Keep in mind community objection to wind farms, and also remember the debate about renewable’s inability to provide reliable baseload power.
It could be a long time before everyone can recharge a BEV with green power.
In Europe, changing policy towards EV support has also contributed to collapsing demand. For years, German buyers were given generous subsidies to purchase electric cars, and manufacturers benefited from sizeable incentives as well. It worked: Germany quickly became a hotspot for EV adoption. Then, in what might be a cautionary tale for other jurisdictions, those subsidies ended. Almost immediately, EV sales in the country plummeted – by some reports by nearly 30 per cent.
Some governments try to push EVs through mandates rather than direct incentives. The UK’s Zero Emission Vehicle (ZEV) mandate, for example, essentially penalises automakers for selling too many combustion-engine cars.
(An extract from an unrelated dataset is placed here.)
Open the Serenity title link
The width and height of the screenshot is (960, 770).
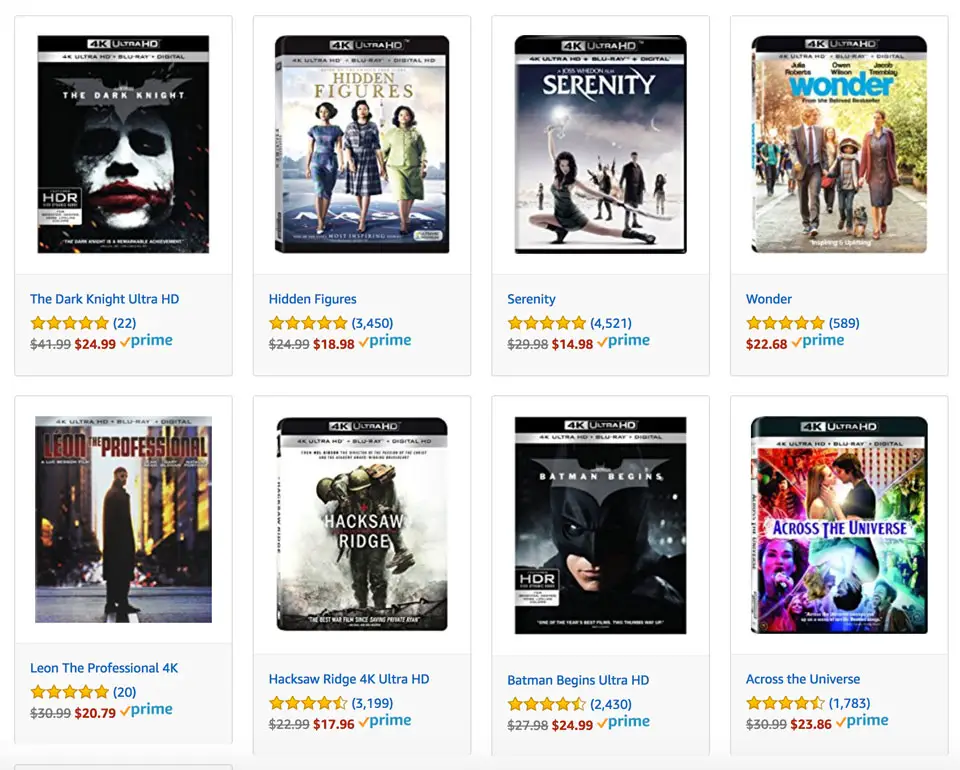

The result? Manufacturers focus on hitting EV quotas – even if that means delaying the delivery of petrol or diesel models customers have already purchased. That heavy-handed approach skews the natural car-buying market and doesn’t necessarily reflect genuine consumer preferences.
The result is buyers hang on to their existing ICE vehicle longer and car dealers end up with a lot full of unsold EVs they have to discount and lose money on to move.
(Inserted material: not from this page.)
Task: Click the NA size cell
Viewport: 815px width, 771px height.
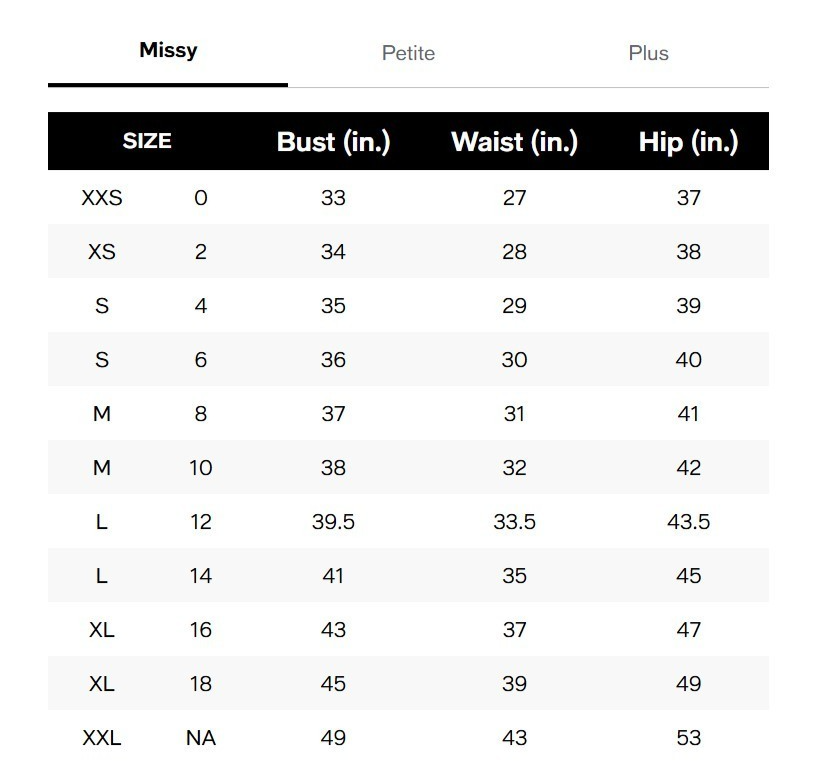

The removal of financial carrots laid bare a truth: without subsidies, many consumers have decided electric cars aren’t worth the premium. The German experience underscores how heavily propped up the EV market has been. And it raises a fundamental question: if people won’t buy these vehicles without government handouts, is the product itself truly compelling enough?
The slowdown in EV demand is causing big carmakers such as Mercedes and Porsche to start re-evaluating. Mercedes-Benz now expects electrified vehicles – including hybrids – to account for up to 50 per cent of the total by 2030 instead of 2026 as previously envisioned. Meanwhile, the German luxury car manufacturer is looking to re-introduce V8 and V12 internal combustion power to its AMG portfolio.
Over at Porsche, the company announced it would continue V-8 production for the Cayenne and Panamera beyond 2030. Porsche’s Chief Financial Officer, Lutz Meschke said the company was looking into creating hybrid or full combustion versions of vehicles originally slated to be electric only. The company announced it would scale back its EV transition amid evidence some of the company’s electric models have reportedly lost nearly 50 per cent of their value within the first year of being sold.
Consumers have shown they want simpler, cost-effective solutions that integrate seamlessly into their lives. Hybrids check that box by offering better fuel efficiency without the complete lifestyle shift demanded by BEVs.
If a product is genuinely transformative, you might expect it to sell on its own merits. Yet the data tells us many buyers need enticing incentives to even consider going electric. When those perks disappear, so does the appetite for BEVs. The picture becomes even more complicated when we see how manufacturers, especially in China, are scaling back export expectations due to lackluster foreign demand.
None of this says that the long run future eschews electrification. Battery technology is evolving, charging networks are expanding, and governments still see EVs as a linchpin to meeting climate targets. However, for the immediate future, the slump in demand and production cutbacks point to a sobering reality: the EV market is not as robust as once believed, and consumers aren’t universally sold on pure battery propulsion.
The reality is that without government handouts, consumers will stick with what’s familiar and affordable. Whether that means traditional ICE cars or hybrids, the choice for many will be guided by practical, everyday concerns like cost, convenience, and reliability.
Without a serious breakthrough in cost, technology or infrastructure, the BEV dream is officially on hold.